VRAGEN EN OPDRACHTEN
a - Welke galerie is volgens de recensie over de Rotterdamse fotomanifestatie de enige fotogalerie onder de deelnemers?
b - Schrijf een deel van de recensie over de Rotterdamse fotomanifestatie woord voor woord over. Begin bij de woorden "When summer has almost gone, heet" en stop na "gewoonlijk slechts incidenteel.".

#### BRON

Triviaal, op een enkele uitzondering na

[Over: When summer has almost gone. Negen Rotterdamse galerieën openen het seizoen met hedendaagse fotografie. Diverse locaties]

When summer has almost gone, heet de mini-manifestatie waarmee sinds 1992 een jaarlijks wisselend aantal Rotterdamse kunstgalerieën gezamenlijk het seizoen opent. Negen deelnemers zijn er dit jaar, die voor de gelegenheid alle fotografie brengen. Het aanbod is uiteenlopend; op één na presenteren de deelnemende galerieën het medium gewoonlijk slechts incidenteel.

De bijdragen variëren van op mousseline afgedrukte opnames van in bomen ingekerfde harten (Dorothee von Windheim, in galerie Phoebus) en overgeborduurde en met pastel betekende gomdrukken van bloemen (Regula Maria Müller, eveneens in Phoebus) tot de hyper-realistische fotowerken van Tim Gutt. In MK Expositieruimte toont hij een metersgrote foto van twee mannen op een lange weg, de een zeulend met een doos, de ander met een rugzak. Vervolgens knipte Gutt zijn hoofdrolspelers uit en plaatste ze op levensecht formaat vóór het nu lege landschap, alsof ze uit de foto zijn gestapt. Tussen beide uitersten bevinden zich onder meer een video-installatie van Marjan Laaper (ook in MK, evenals enkele spookachtige foto's van schaduwen en lichtreflecties gemaakt door Hans Wildschut), portretten van Romy Finke (in Fotomania, de enige fotogalerie in het deelnemersveld) en een foto-installatie met amateurkiekjes (Adam Nankervis, in Salle de Bains). Hoe gevarieerd ook, de bijdragen hebben één ding gemeen: ze weten geen van alle te overtuigen.

########
#### GEGEVEN GEGEVENS

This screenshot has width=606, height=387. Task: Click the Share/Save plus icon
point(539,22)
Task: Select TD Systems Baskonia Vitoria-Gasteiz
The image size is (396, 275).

########

UITGEWERKTE ANTWOORDEN
a - Fotomania is de enige fotogalerie onder de deelnemers.

b -
When summer has almost gone, heet de mini-manifestatie waarmee sinds 1992 een jaarlijks wisselend aantal Rotterdamse kunstgalerieën gezamenlijk het seizoen opent. Negen deelnemers zijn er dit jaar, die voor de gelegenheid alle fotografie brengen. Het aanbod is uiteenlopend; op één na presenteren de deelnemende galerieën het medium gewoonlijk slechts incidenteel.